Practitioners should avoid fear-based language. A calmer message is more accurate: selection means the return deserves a documented response. The taxpayer still has rights. The practitioner still needs to match every IRS question to evidence.

What did GAO find about IRS AI risk?

GAO found rapid AI growth, incomplete inventory information, staffing pressure and no IRS workforce plan for AI skills gaps.

The staffing detail is not small. GAO reported that the IRS Research, Applied Analytics and Statistics group lost 63 employees who had been working full-time or part-time on AI. GAO also said IRS officials had not identified the skills needed to support AI or developed a plan to address the gaps.

GAO found inventory quality problems too. More than 25% of AI use cases lacked information on how the use case would benefit the agency. GAO also identified omissions, including contracted AI-enabled tools officials said helped build criminal cases.

That combination matters for tax practice. If the IRS expands AI while governance and staffing catch up, practitioners should expect uneven implementation. Some notices may be well targeted. Others may require extra patience, extra documentation and firm follow-up.

The real practitioner risk

The risk is not that AI makes every client more likely to be audited. The risk is that practitioners face a less transparent selection process while clients expect simple answers. Strong files beat guesses about the model.

Which returns deserve stronger documentation?

Returns with complexity, unusual ratios, large deductions, partnership issues or digital-asset activity deserve cleaner support before filing.

The IRS focus on high-income taxpayers, large partnerships, corporations and complex pass-through entities is not new. What is changing is the agency's ability to use machine learning audit selection across large data sets.

Practitioners should strengthen evidence where return facts are harder to explain quickly. That includes large partnership allocations, S corporation officer compensation, large Schedule C deductions, real estate losses, crypto transactions, international reporting, related-party activity and major year-over-year changes.

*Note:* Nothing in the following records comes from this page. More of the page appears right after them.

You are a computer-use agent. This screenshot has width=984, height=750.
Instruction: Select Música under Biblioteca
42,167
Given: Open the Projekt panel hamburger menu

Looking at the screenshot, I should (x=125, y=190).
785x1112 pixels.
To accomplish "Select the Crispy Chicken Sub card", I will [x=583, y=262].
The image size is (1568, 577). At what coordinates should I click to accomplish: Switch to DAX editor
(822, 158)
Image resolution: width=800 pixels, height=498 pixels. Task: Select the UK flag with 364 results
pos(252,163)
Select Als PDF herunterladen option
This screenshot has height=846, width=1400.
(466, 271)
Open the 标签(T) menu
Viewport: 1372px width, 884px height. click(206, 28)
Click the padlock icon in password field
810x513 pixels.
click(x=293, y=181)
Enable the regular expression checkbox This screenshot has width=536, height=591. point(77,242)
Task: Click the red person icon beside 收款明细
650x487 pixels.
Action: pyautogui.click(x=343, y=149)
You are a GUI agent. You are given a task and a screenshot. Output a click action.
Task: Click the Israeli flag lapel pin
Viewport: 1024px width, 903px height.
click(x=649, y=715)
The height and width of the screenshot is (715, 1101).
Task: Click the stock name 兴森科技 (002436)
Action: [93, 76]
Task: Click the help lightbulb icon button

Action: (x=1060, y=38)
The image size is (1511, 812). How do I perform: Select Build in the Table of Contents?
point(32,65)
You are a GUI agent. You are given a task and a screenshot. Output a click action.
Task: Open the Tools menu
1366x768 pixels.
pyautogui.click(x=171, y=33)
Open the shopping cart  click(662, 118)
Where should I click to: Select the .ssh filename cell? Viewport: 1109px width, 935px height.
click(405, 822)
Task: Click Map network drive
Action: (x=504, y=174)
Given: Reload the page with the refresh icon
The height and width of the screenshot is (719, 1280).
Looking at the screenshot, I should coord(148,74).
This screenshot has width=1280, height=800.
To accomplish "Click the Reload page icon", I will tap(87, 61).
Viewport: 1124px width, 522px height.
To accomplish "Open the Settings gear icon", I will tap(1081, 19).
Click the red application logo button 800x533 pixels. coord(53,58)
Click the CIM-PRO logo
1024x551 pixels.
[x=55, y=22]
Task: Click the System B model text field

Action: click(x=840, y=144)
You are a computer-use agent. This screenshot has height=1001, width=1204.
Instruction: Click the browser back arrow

This does not mean clients should avoid legitimate deductions. It means the file should be ready before the notice arrives. If a deduction depends on business purpose, logs, receipts, contemporaneous notes or third-party statements, collect them while the facts are fresh.

What should tax practitioners change before next filing season?

Tax practitioners should update organizers, document riskier positions and prepare clients for audit selection that may involve AI screening.

Start with intake. Add questions that surface documentation gaps early: digital asset activity, large charitable gifts, home office use, vehicle expenses, owner compensation, related-party transactions and unusual income swings. Then decide which answers require supporting documents before filing.

Next, update engagement letters and client messaging. The letter does not need to promise protection from AI selection. It should make audit-response scope clear. If the client wants representation after a notice, define how that work begins, who responds and what it costs.

Finally, train staff to talk about AI without drama. "The IRS may use analytics in selection" is enough. "The IRS AI flagged you" is usually too certain. The best client service is boring in the right way: clear records, plain explanations and a file that can answer the notice.